**TUGAS 1:** Tuliskan kembali kata demi kata bagian teks bacaan tentang energi surya yang dibuka dengan kata-kata "Sementara pemanfaatan energi" dan ditutup dengan "Jakarta, Kamis (2/9).".
**TUGAS 2:**
Jawablah pertanyaan berikut berdasarkan teks bacaan tentang energi surya.
(a) Berapa besar potensi energi terbarukan Indonesia secara keseluruhan?
(b) Berapa besar pemanfaatan energi surya saat ini?
(c) Apa jabatan Dadan Kusdiana?

**TEKS BACAAN:**

Indonesia sangat kaya akan energi terbarukan dengan potensi lebih dari 400.000 Mega Watt (MW), 50% diantaranya atau sekitar 200.000 MW adalah potensi energi surya.
Sementara pemanfaatan energi surya sendiri saat ini baru sekitar 150 MW atau 0,08% dari potensinya. Padahal, Indonesia adalah Negara khatulistiwa yang seharusnya bisa menjadi panglima dalam pengembangan energi surya.
“Sudah menjadi budaya global, bahwa dunia bergerak cepat dalam mengurangi energi fosil dan beralih ke energi bersih yang ramah lingkungan. Tuntutan green product yang dihasilkan oleh green industry meningkat dan bahkan menjadi keharusan jika tidak ingin produk-nya dikenakan carbon border tax di tingkat global,” ujar Direktur Jenderal Energi Baru, Terbarukan dan Konservasi Energi (EBTKE) Kementerian ESDM Dadan Kusdiana, di Jakarta, Kamis (2/9).
Hal ini juga telah diamanatkan oleh Presiden yang pada berbagai kesempatan menyampaikan, “Transformasi energi menuju energi baru dan terbarukan harus dimulai. Green economy, green technology, dan green product harus diperkuat agar kita bisa bersaing di pasar global”.

**BAHAN:**

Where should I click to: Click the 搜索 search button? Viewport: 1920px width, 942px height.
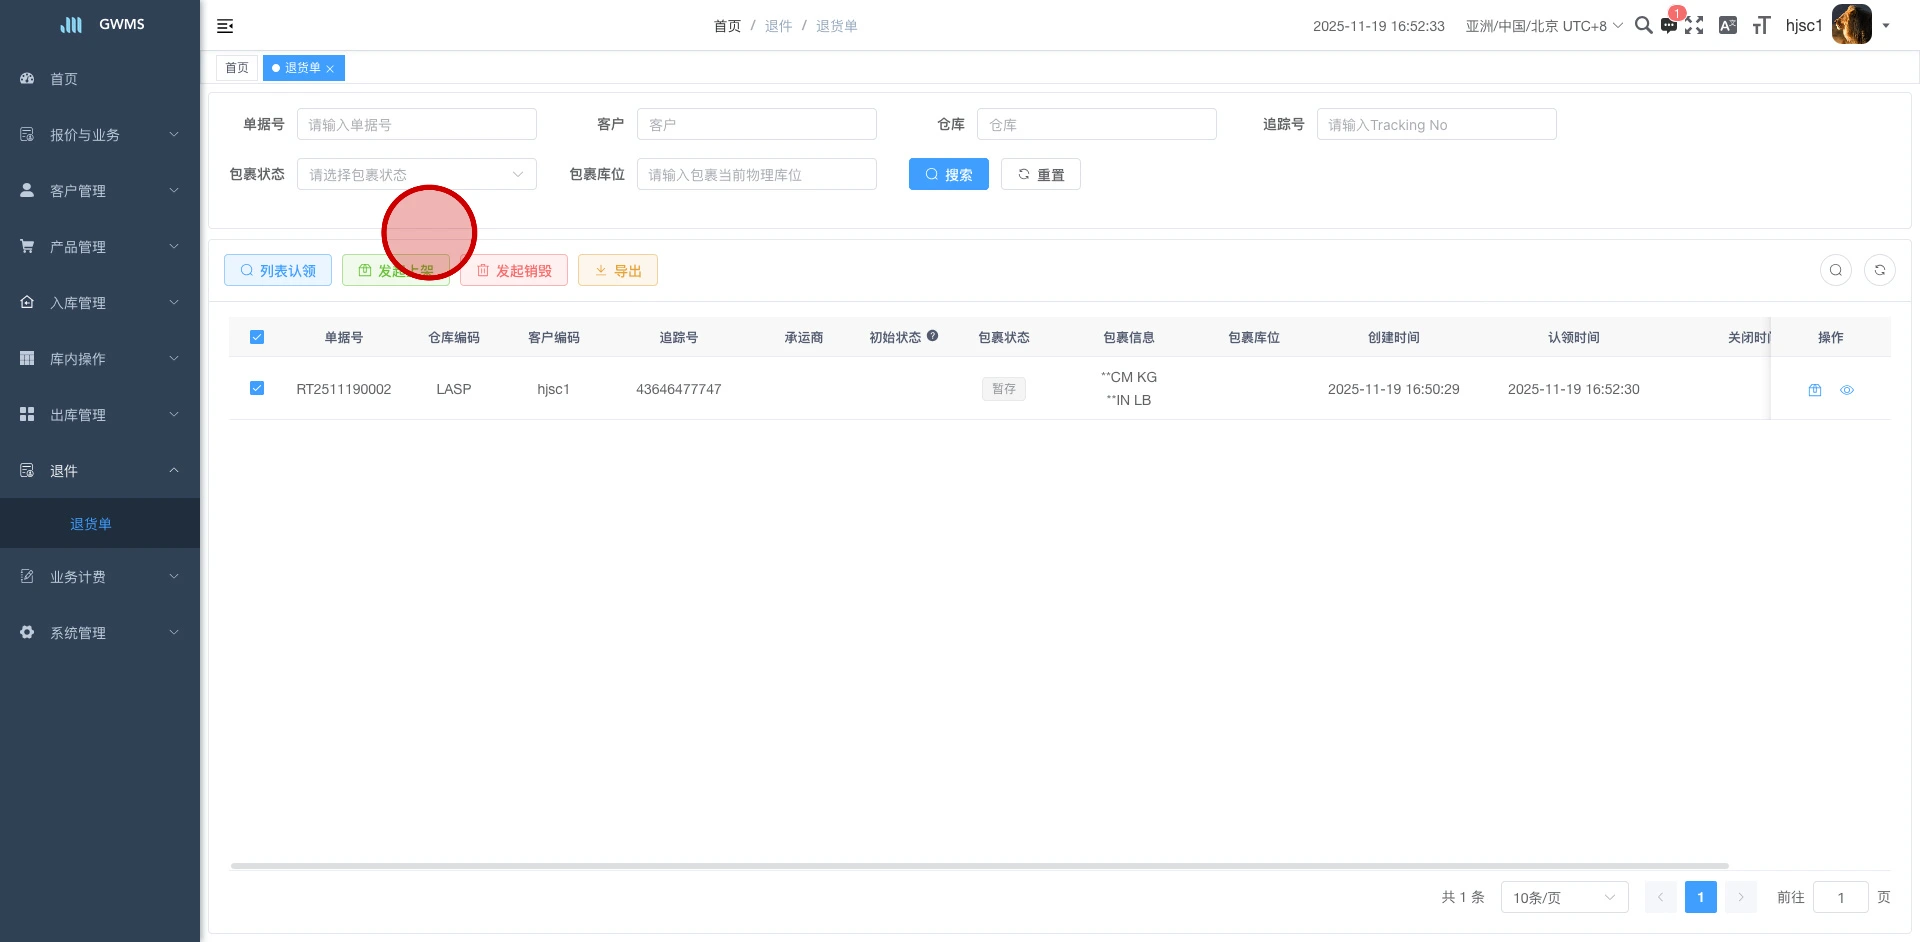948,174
==
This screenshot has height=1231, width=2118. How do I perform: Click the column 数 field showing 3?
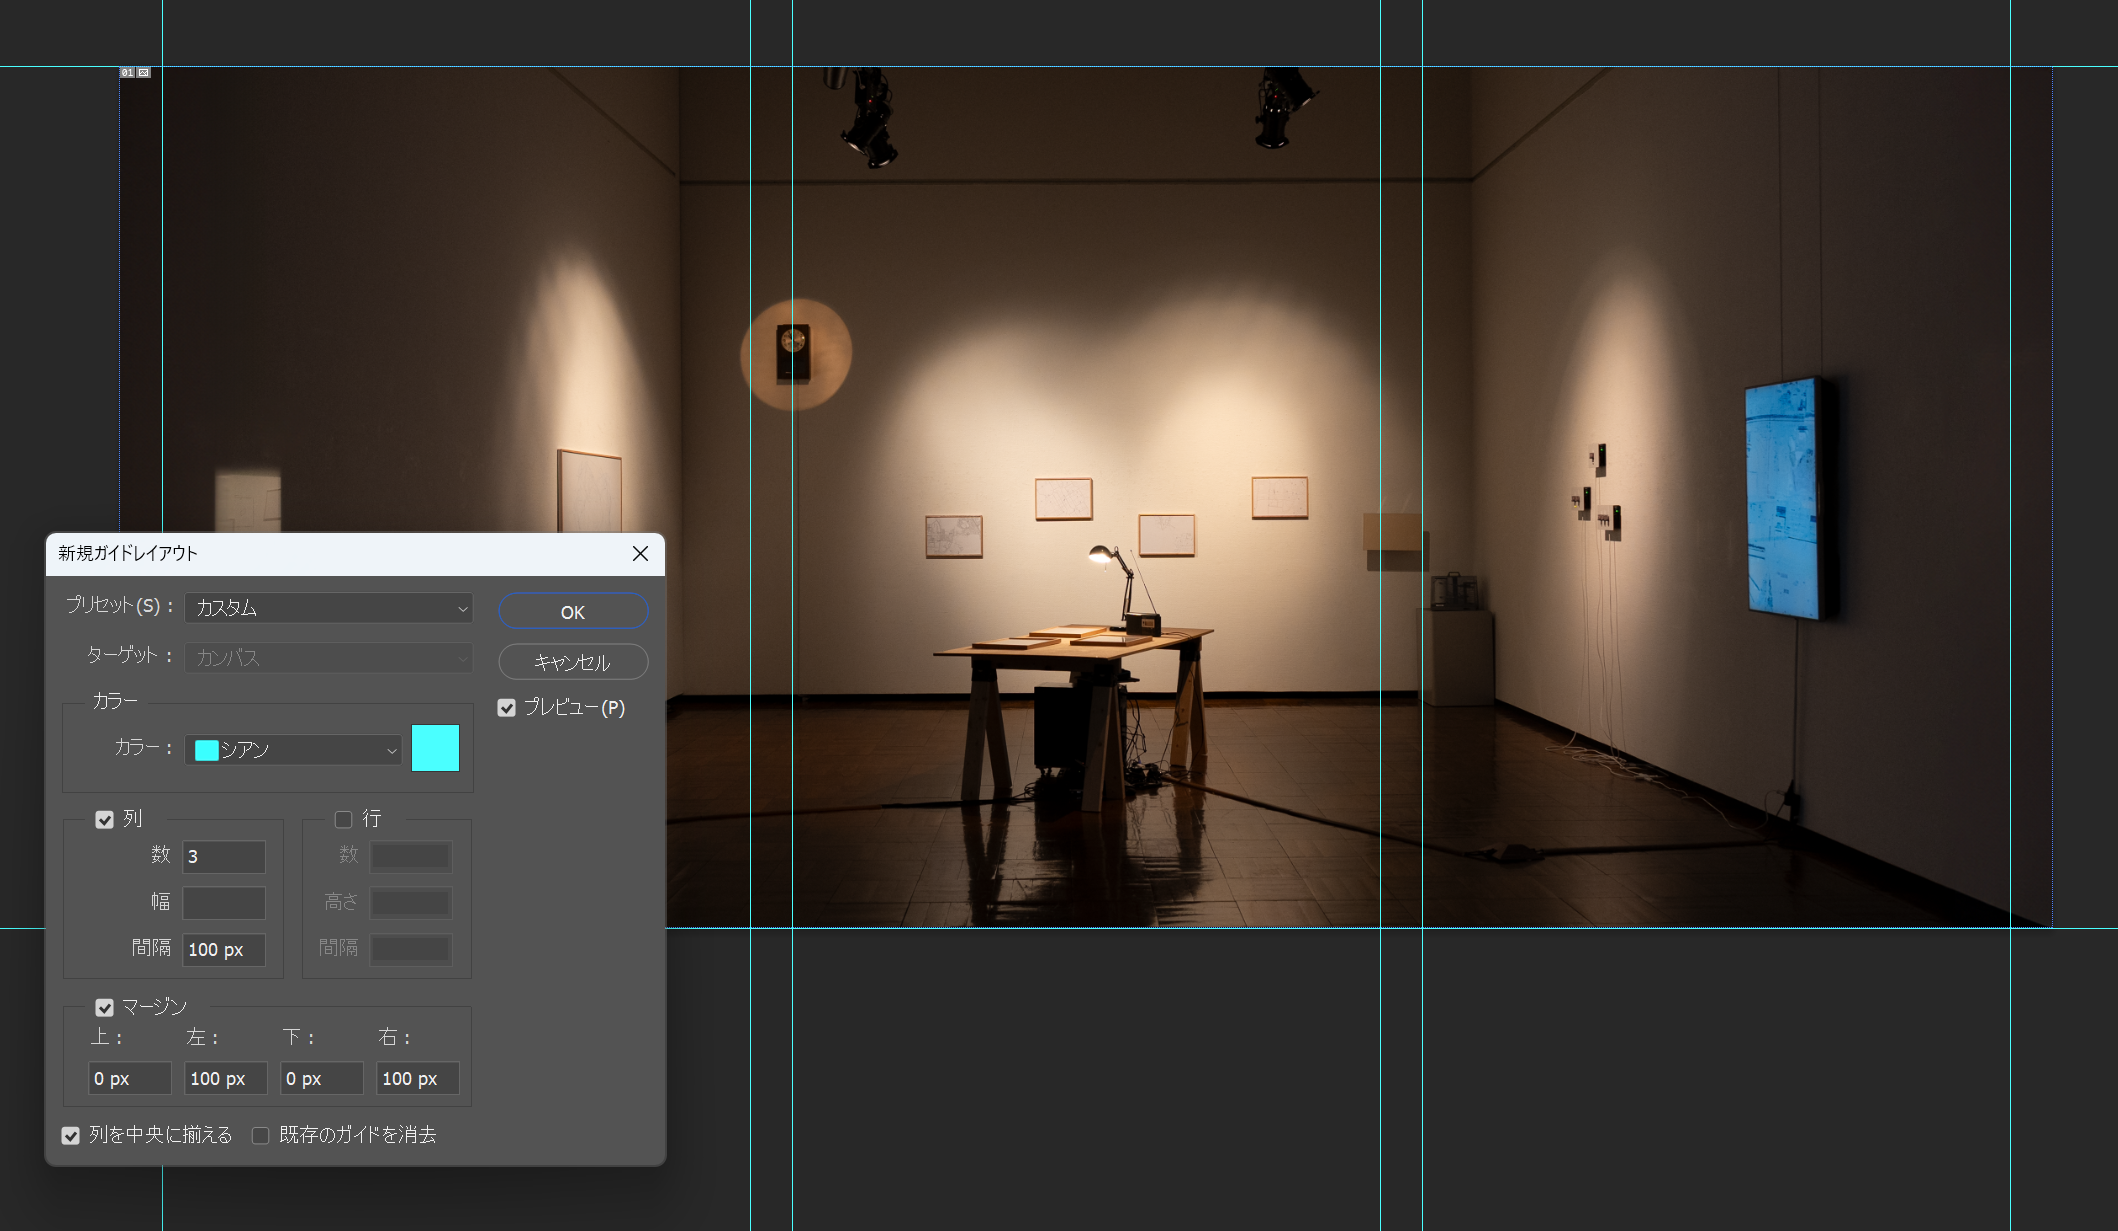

**JAWABAN LATIHAN 1:**
Sementara pemanfaatan energi surya sendiri saat ini baru sekitar 150 MW atau 0,08% dari potensinya. Padahal, Indonesia adalah Negara khatulistiwa yang seharusnya bisa menjadi panglima dalam pengembangan energi surya.
“Sudah menjadi budaya global, bahwa dunia bergerak cepat dalam mengurangi energi fosil dan beralih ke energi bersih yang ramah lingkungan. Tuntutan green product yang dihasilkan oleh green industry meningkat dan bahkan menjadi keharusan jika tidak ingin produk-nya dikenakan carbon border tax di tingkat global,” ujar Direktur Jenderal Energi Baru, Terbarukan dan Konservasi Energi (EBTKE) Kementerian ESDM Dadan Kusdiana, di Jakarta, Kamis (2/9).

**JAWABAN LATIHAN 2:**
(a) Lebih dari 400.000 Mega Watt (MW).
(b) Sekitar 150 MW atau 0,08% dari potensinya.
(c) Direktur Jenderal Energi Baru, Terbarukan dan Konservasi Energi (EBTKE) Kementerian ESDM.